Joyner filed suit in Maryland state court, alleging (1) strict liability for defective design and failure to warn; (2) breach of implied warranty; (3) negligence products liability claims; and (4) aiding and abetting and conspiracy to conceal information about the dangers of asbestos. Joyner named as defendants a number of manufacturers who allegedly supplied asbestos-containing materials with which he came into contact at various points in his career. One of those defendants, Crane Co., allegedly manufactured and supplied asbestos-containing valves and gaskets to the Navy, 2 on whose ships Joyner worked while employed by the Coast Guard.

Crane removed the case to federal court under the federal officer removal statute. See 28 U.S.C. § 1442(a)(1). That provision *319 allows for removal of suits against “[t]he United States or ... any officer ... in an official or individual capacity, for or relating to any act under color of such office.” Id. In support of its position, Crane averred that it would assert the federal contractor defense, as it had supplied the valves in conformance with military specifications. See J.A. 42. Crane’s notice of removal did mention that the valves included gaskets as internal component parts, but Crane did not explicitly assert the defense as related to gaskets. See J.A. 42.

Joyner moved to remand to state court, arguing that Crane’s evidence was insufficient to support its jurisdictional allegations. In the alternative, Joyner moved to sever the valve claims against Crane and to remand the claims against the other defendants-as well as Joyner’s gasket claims against Crane-to state court. At oral argument before the district court, Crane explicitly refused to take a position as to whether the federal contractor defense applied to any gaskets Crane might have supplied. Rather, Crane apparently sought to preserve its contention that the gaskets simply weren’t theirs. See J.A. 2646 (“Crane has a different position with regard to their gasket because it was never, never on the Navy’s QPL [qualified products list] and should never have been used.”); see also J.A. 2732 3 (“To be clear, it is Crane Co.’s position that Mr. Joyner did not work with replacement Cranite gaskets on Navy vessels because Cranite gaskets were not on any government QPL list, and thus were not able to be ordered for use on Navy vessels through the procurement process.”). Crane declined, however, to make an argument in the alternative — that the gaskets “would have been supplied pursuant to detailed government specifications” — until much later in the litigation. J.A. 2732.

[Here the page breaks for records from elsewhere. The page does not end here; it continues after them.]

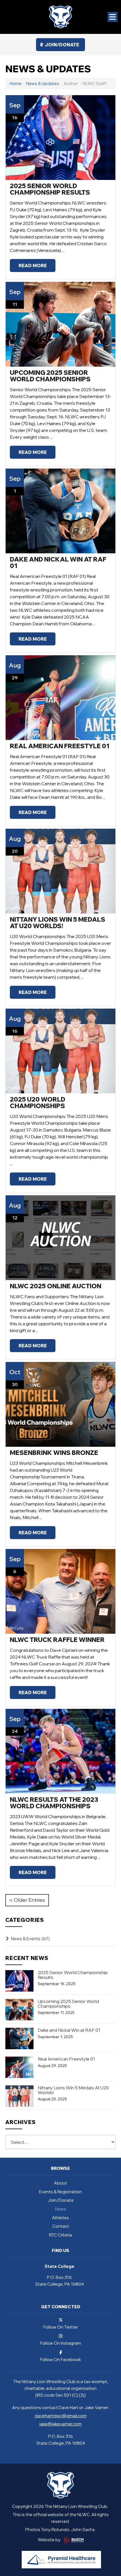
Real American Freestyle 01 (59, 746)
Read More (33, 265)
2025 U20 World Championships (37, 1102)
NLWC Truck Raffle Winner (57, 1640)
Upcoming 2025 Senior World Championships (50, 375)
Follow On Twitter (60, 2326)
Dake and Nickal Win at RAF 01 (58, 562)
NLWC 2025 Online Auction (55, 1286)
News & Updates (42, 83)
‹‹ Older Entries (27, 1900)
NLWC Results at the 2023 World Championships (54, 1802)
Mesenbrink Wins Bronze (54, 1453)
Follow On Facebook (60, 2359)
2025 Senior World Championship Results (50, 189)
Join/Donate (62, 44)
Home (15, 83)
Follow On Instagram (60, 2342)
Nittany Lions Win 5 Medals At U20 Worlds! (57, 922)
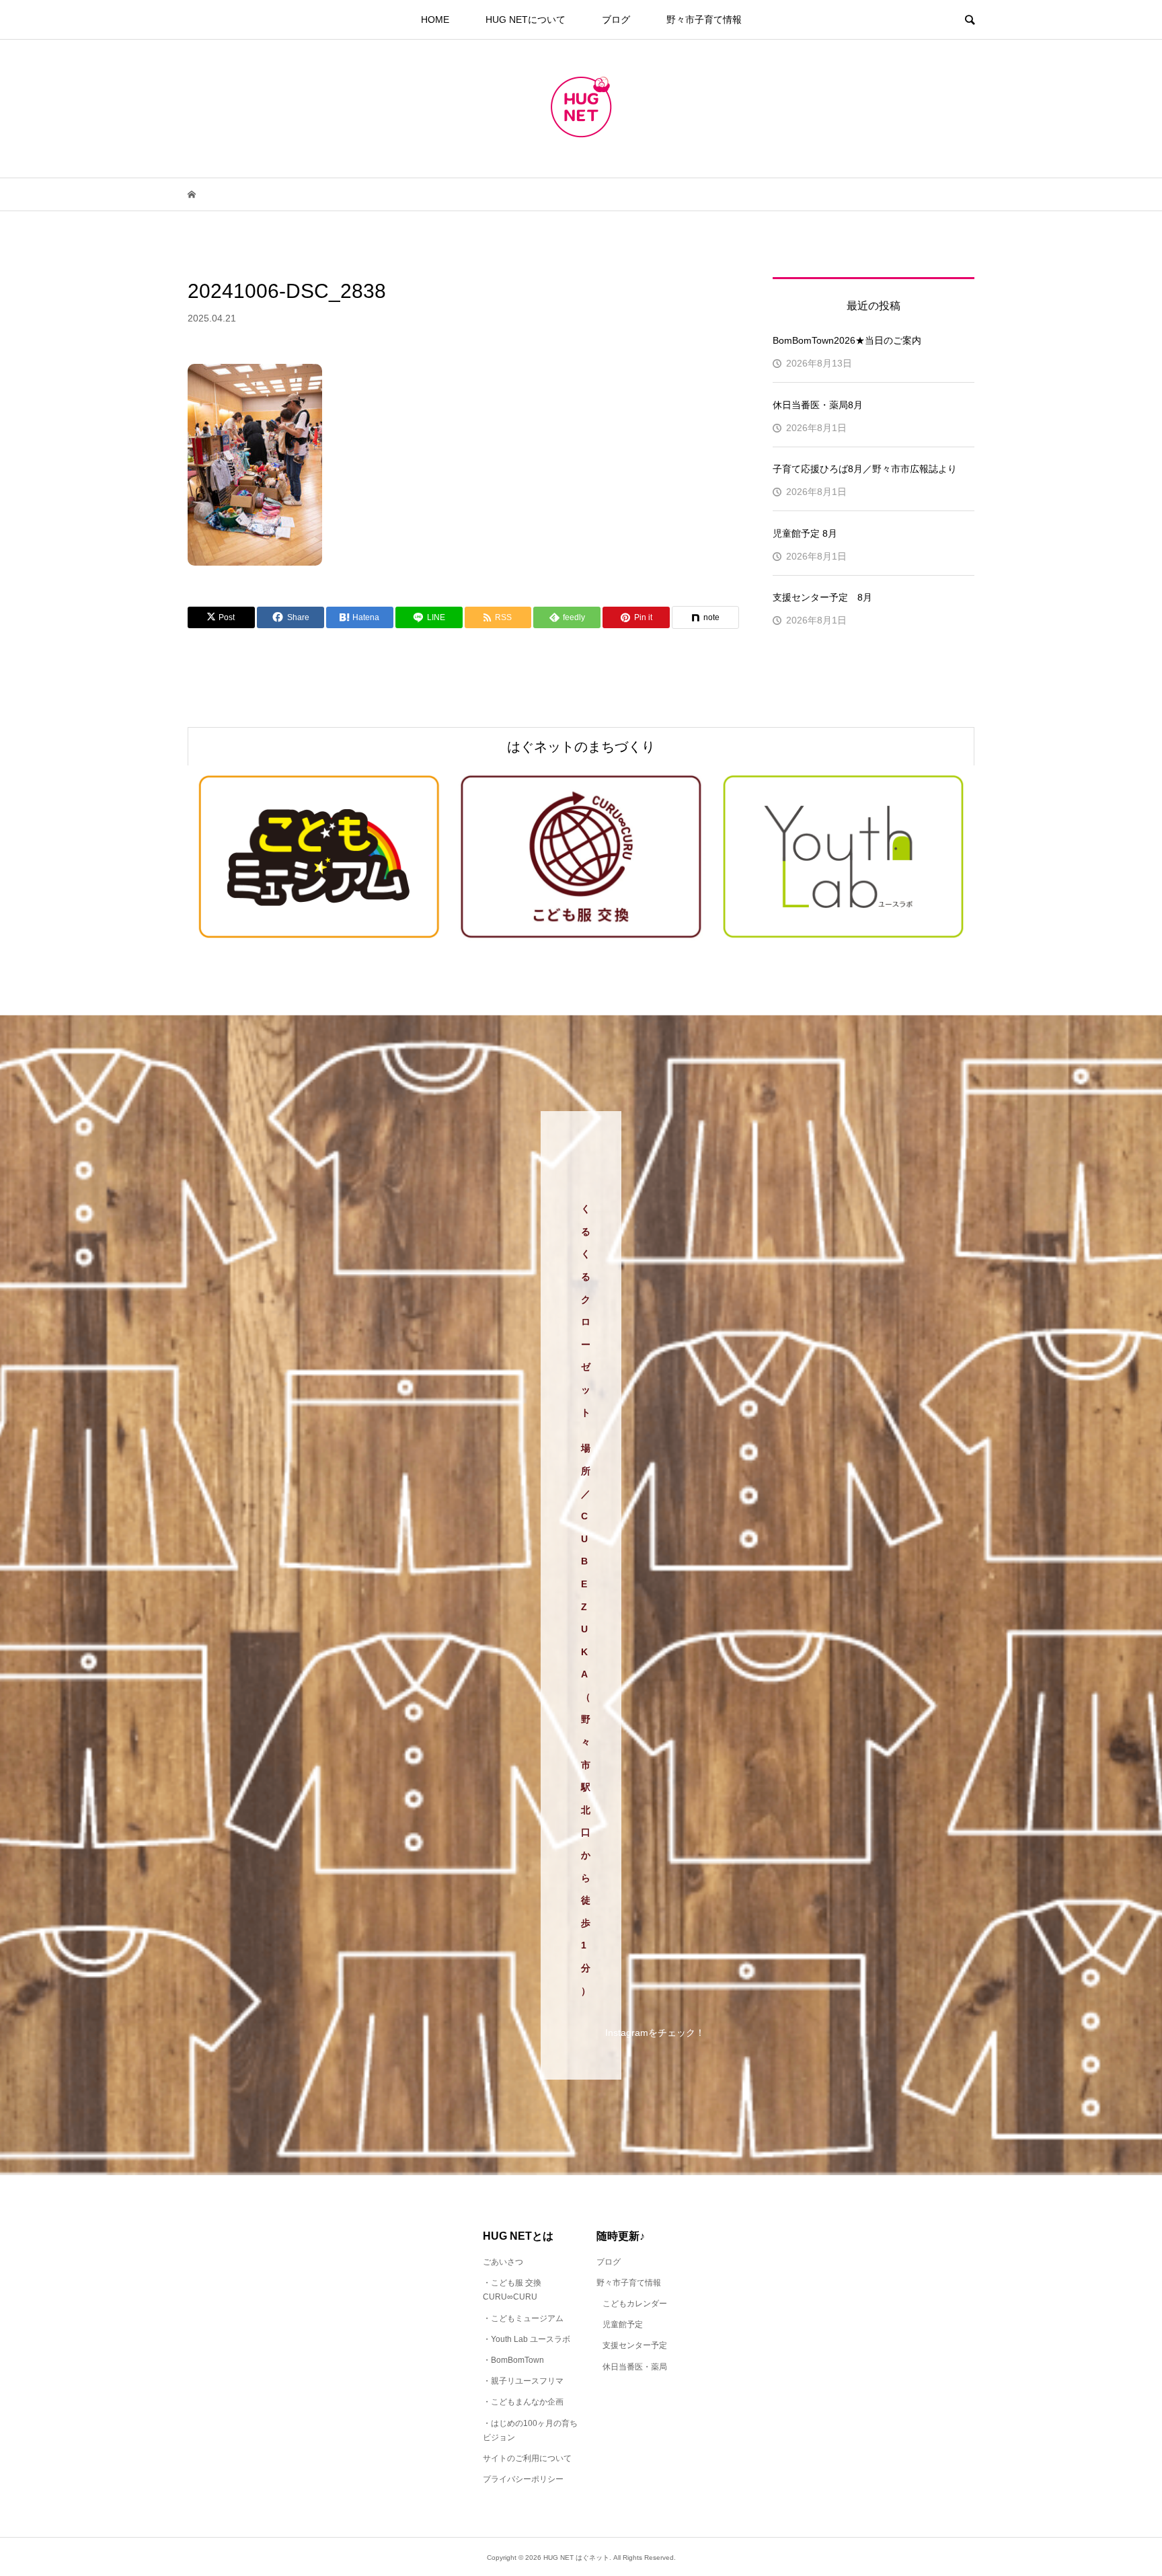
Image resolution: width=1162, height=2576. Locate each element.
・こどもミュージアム (523, 2318)
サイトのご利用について (527, 2458)
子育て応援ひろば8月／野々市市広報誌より (865, 468)
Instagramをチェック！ (655, 2032)
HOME (435, 19)
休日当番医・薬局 (635, 2367)
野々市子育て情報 (704, 19)
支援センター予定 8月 (822, 597)
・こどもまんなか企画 (523, 2402)
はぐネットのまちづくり (581, 746)
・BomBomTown (513, 2360)
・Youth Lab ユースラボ (526, 2339)
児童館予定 (623, 2324)
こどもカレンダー (635, 2303)
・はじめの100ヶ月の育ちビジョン (530, 2431)
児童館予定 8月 (805, 533)
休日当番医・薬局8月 (818, 405)
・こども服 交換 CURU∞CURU (512, 2290)
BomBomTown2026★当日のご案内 (847, 340)
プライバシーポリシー (523, 2479)
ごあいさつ (503, 2262)
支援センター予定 (635, 2345)
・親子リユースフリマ (523, 2381)
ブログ (616, 19)
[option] (319, 856)
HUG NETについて (526, 19)
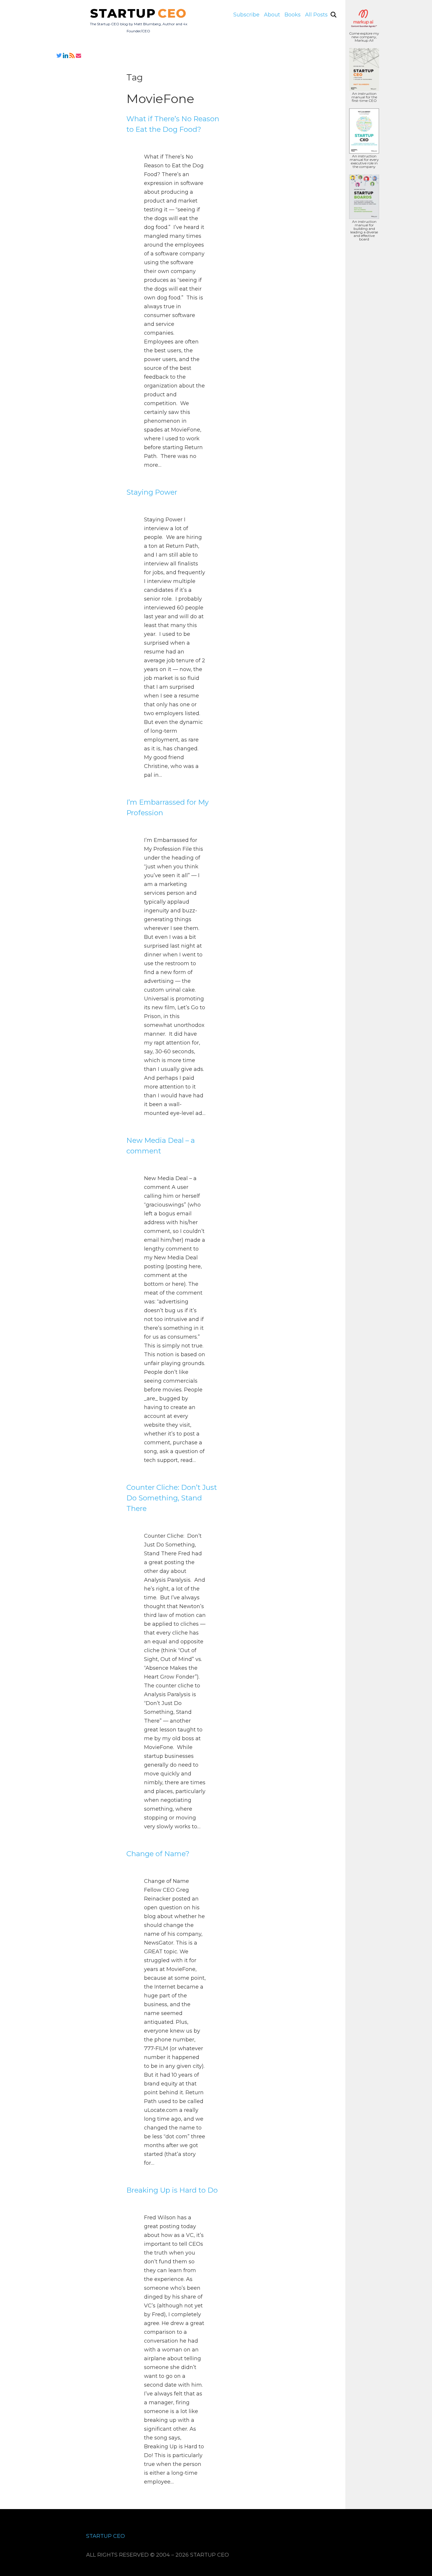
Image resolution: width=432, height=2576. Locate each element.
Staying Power (151, 492)
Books (292, 14)
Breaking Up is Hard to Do (172, 2190)
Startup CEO (105, 2536)
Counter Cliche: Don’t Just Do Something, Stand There (171, 1498)
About (272, 14)
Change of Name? (158, 1853)
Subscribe (246, 14)
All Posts (316, 14)
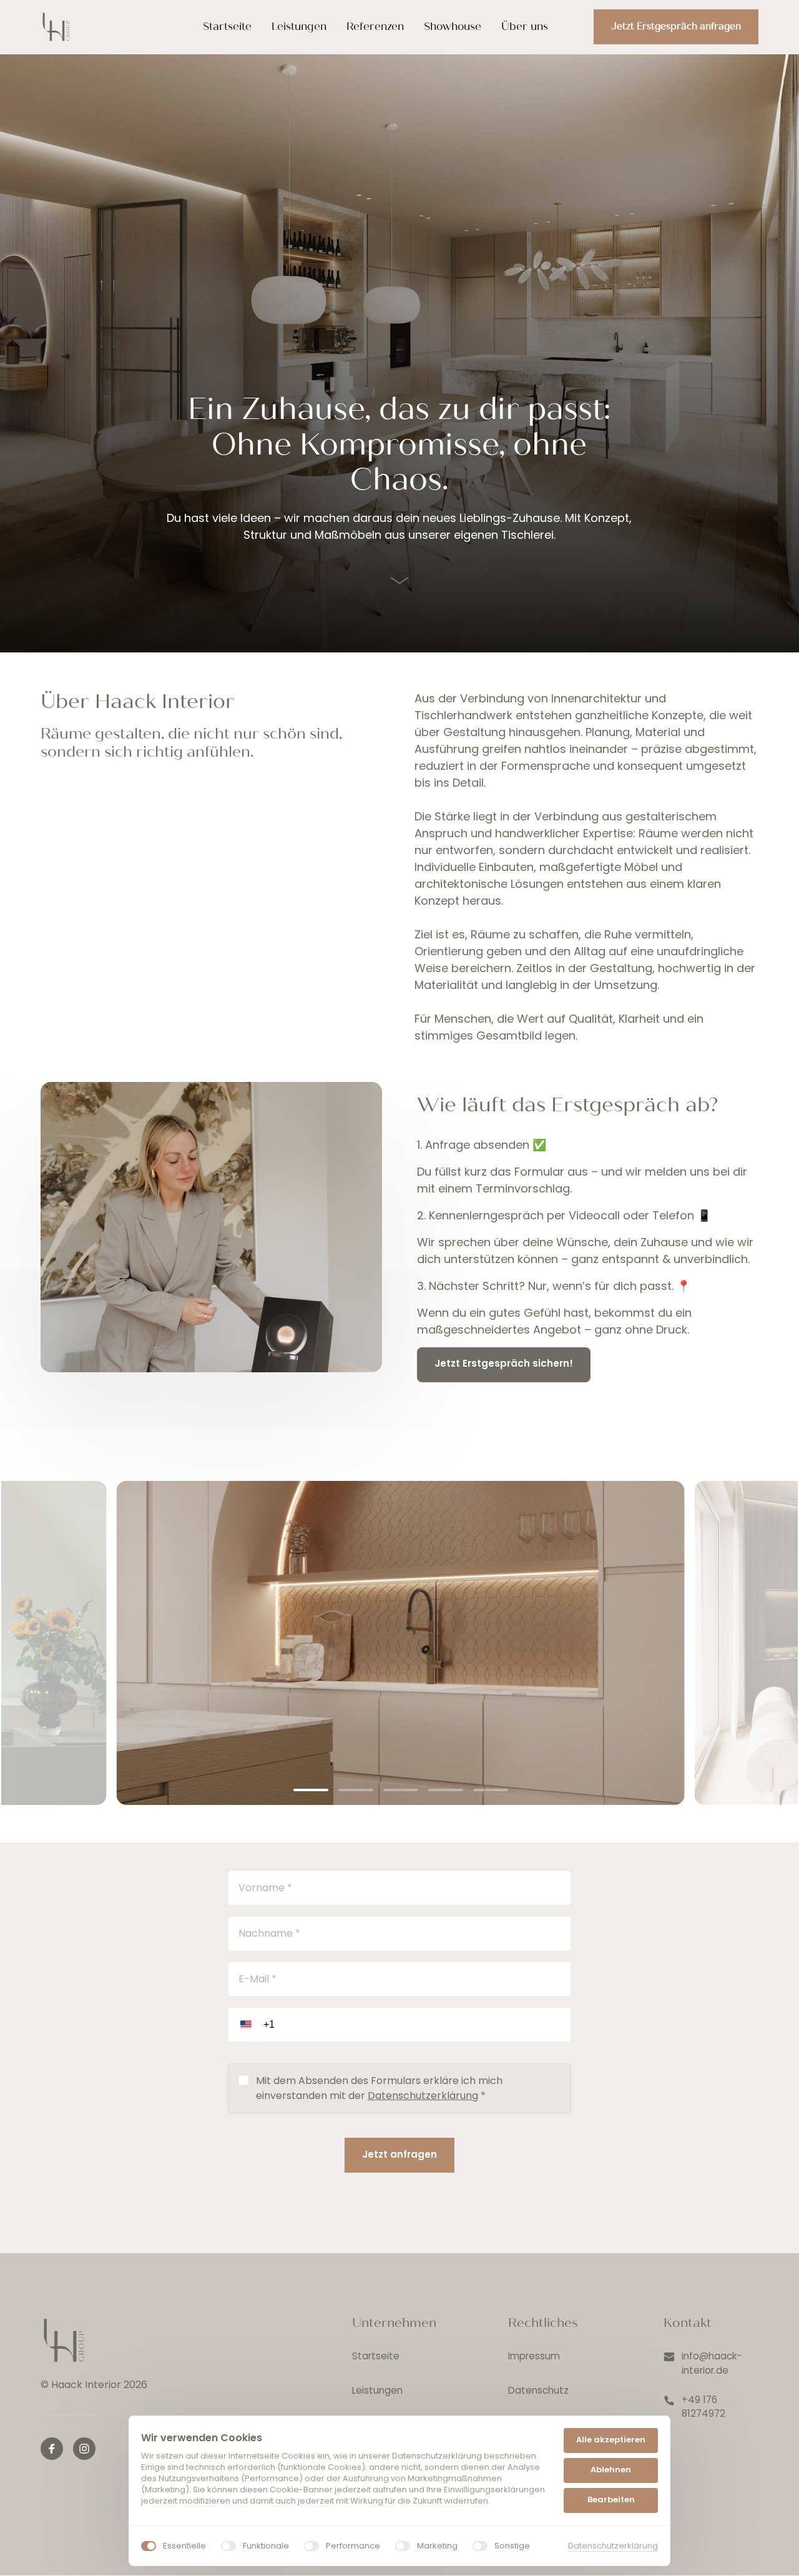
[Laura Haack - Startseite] (56, 27)
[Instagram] (84, 2448)
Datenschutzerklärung (423, 2095)
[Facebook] (52, 2448)
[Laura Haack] (64, 2340)
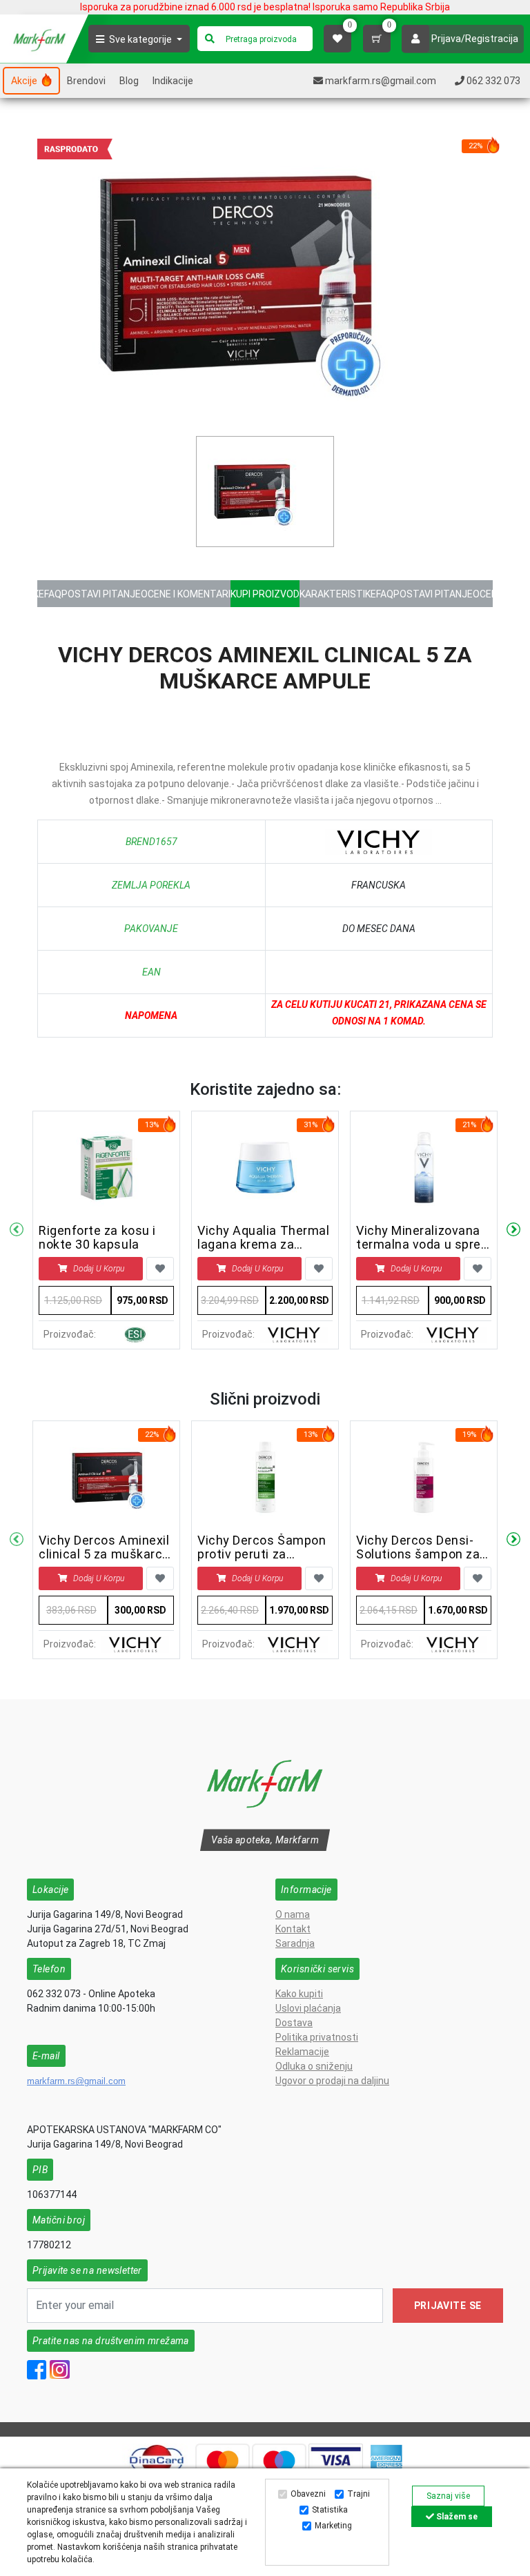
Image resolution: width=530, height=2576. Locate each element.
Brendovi (86, 80)
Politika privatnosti (316, 2037)
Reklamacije (302, 2051)
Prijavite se (448, 2305)
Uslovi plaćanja (308, 2008)
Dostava (294, 2022)
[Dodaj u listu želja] (160, 1268)
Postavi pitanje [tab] (101, 594)
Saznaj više (448, 2496)
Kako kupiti (299, 1993)
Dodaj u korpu (98, 1269)
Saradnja (295, 1943)
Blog (129, 80)
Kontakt (293, 1928)
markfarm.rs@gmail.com (76, 2081)
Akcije (25, 80)
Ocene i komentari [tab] (185, 594)
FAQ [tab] (52, 594)
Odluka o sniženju (314, 2066)
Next (513, 1230)
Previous (16, 1230)
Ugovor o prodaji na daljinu (332, 2080)
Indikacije (173, 80)
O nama (292, 1914)
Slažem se (456, 2516)
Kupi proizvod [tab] (265, 594)
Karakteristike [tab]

In a memorandum opinion and order issued March 7, 2013, the district court found that Crane had sufficiently supported removal pursuant to § 1442(a)(1), focusing on the valve claims. See Joyner v. A.C. & R. Insulation Co., No. CCB-12-2294, 2013 WL 877125 (D.Md. Mar. 7, 2013). It did, however, grant in part Joyner’s motion to sever the valve claims from all the others. The court noted that it could exercise supplemental jurisdiction over the other claims, but largely declined to do so. The court found that state law claims predominated over the claims implicating the federal defense and that Maryland had a strong interest in adjudicating its own state law claims, leading the court to sever the claims against the other defendants. But the court also noted its interest in economy, which weighed against forcing Crane to litigate claims regarding valves in one court and gaskets in another. Thus, the court remanded the claims against the other defendants back to Maryland state court, but retained both claims against Crane.

Shortly thereafter, Joyner filed a “notice of abandonment of claims regarding Crane Co. valves only and request for remand.” J.A. 2722. The notice explained that Joyner was abandoning his claims against Crane with respect to its valves, retaining only his claims involving injuries caused by Crane’s gaskets. See J.A. 2722-23, 2923. Joyner argued that because Crane’s removal to federal court relied on the government contractor defense as to the valves alone, the district court had no subject matter jurisdiction without those claims.

*320 Crane vociferously contested Joyner’s motion, arguing that Joyner was manipulating his complaint to avoid federal jurisdiction and that Federal Rule of Civil Procedure 15 does not permit Joyner to amend his complaint with such precision. Crane also argued that it could assert its federal defense in relation to the gaskets.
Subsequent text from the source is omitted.